We did the gravel auto tour route through the refuge. The landscape started out pleasant enough: a mix of brush, tall cottonwoods, and marshes. The wetlands were filled with ducks, geese, and other birds. Nice.

Things got better when the clouds cleared a little. It was late in the afternoon and the sunlight came in at a low angle. It lit up the yellow and umber leaves of the trees next to the marshes. I could finally make out the western hills of the Sutter Buttes. Their grasslands were gold and the oaks and pines scattered upon them were dark green spots.

Storm clouds were piling up over the Sierra Nevada. Thousands of white geese were flying past the clouds, illuminated by the setting sun. They were far enough away to look like dots, but there were so many that they turned into an endless stream of white Vs crossing the sky.

The white geese were snow geese and Ross’s geese. They’re both big white fowl with black wingtips. They’re similar enough that I couldn’t tell them apart. But because of their colors, their silhouettes alternate distinctively between black and white as they flap their wings.

Near the end of the auto tour we passed one last wetland backed by the Sutter Buttes. It was filled with ducks and geese, much like the others. We stopped our car, rolled down our windows, and turned off the engine. The only sounds were wind, honking geese, and flapping wings.

Then the sound of a distant plane startled the birds.

The geese lifted up from the water in one giant wave. They blocked the view of the buttes behind them. Their white bodies and black wingtips made the entire mass flicker light and dark. Geese kept lifting up from the water, filling in the mass, as the others climbed higher. They filled the sky above us, swirling in different directions. There were thousands upon thousands of them.

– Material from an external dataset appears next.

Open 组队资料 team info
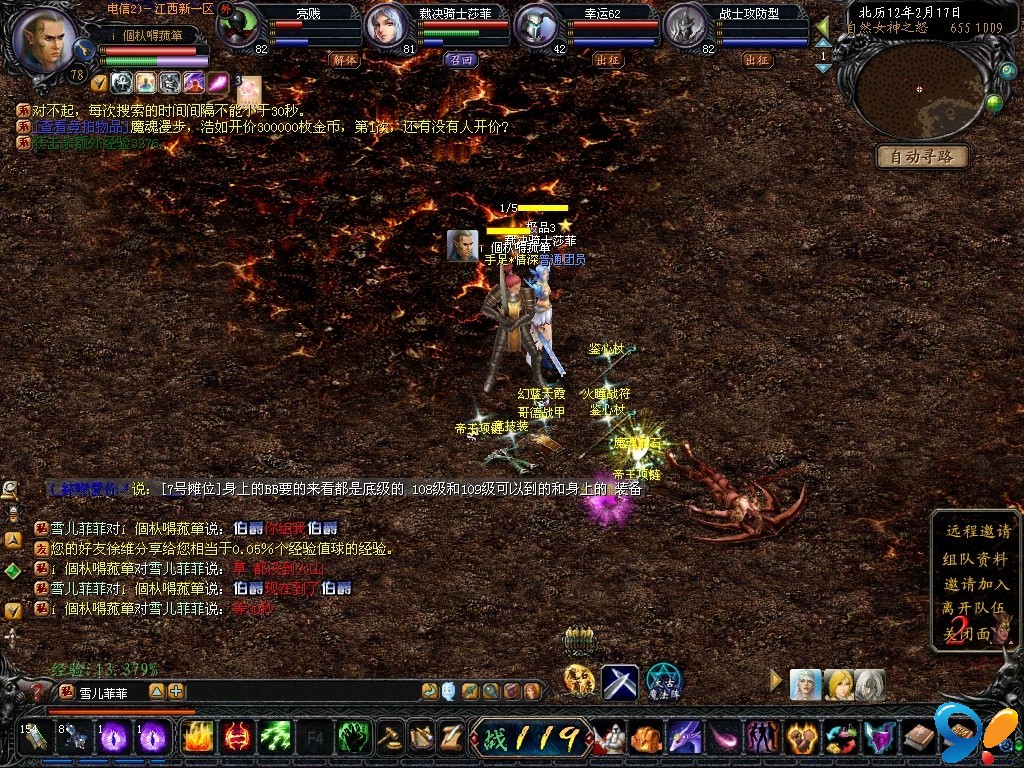The height and width of the screenshot is (768, 1024). 976,558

I thought of the old accounts of endless herds of bison on the American prairie, how they once stretched to the horizon. And I thought of the old accounts of passenger pigeons, how their flocks could at one time darken the sky for days. Even California’s Central Valley once sustained some 40 million waterfowl on nearly 4 million acres of wetlands. Today, only 400,000 acres of wetlands remain. Waterfowl populations, predictably, have fallen to a tenth of what they once were. I wondered: If we could see so many birds on the wildlife area’s puny 9,200 acres, what was the entire Central Valley once like? I imagined the birds returning from their summer breeding grounds in the Arctic only to find the wetlands they had used for thousands of years drained and plowed. Starvation, disease, or hunting finished them off. It made me sad to think of the abundance that was once commonplace and of the millions of animals that had been sacrificed for wealth. The geese we saw were a reminder of what had been lost and what our land could still support.

We drove away. Dark clouds closed in. Rain pelted the roof our car. The Sutter Buttes faded behind the downpour. The huge flocks of birds we saw were no longer visible, vanished into the air.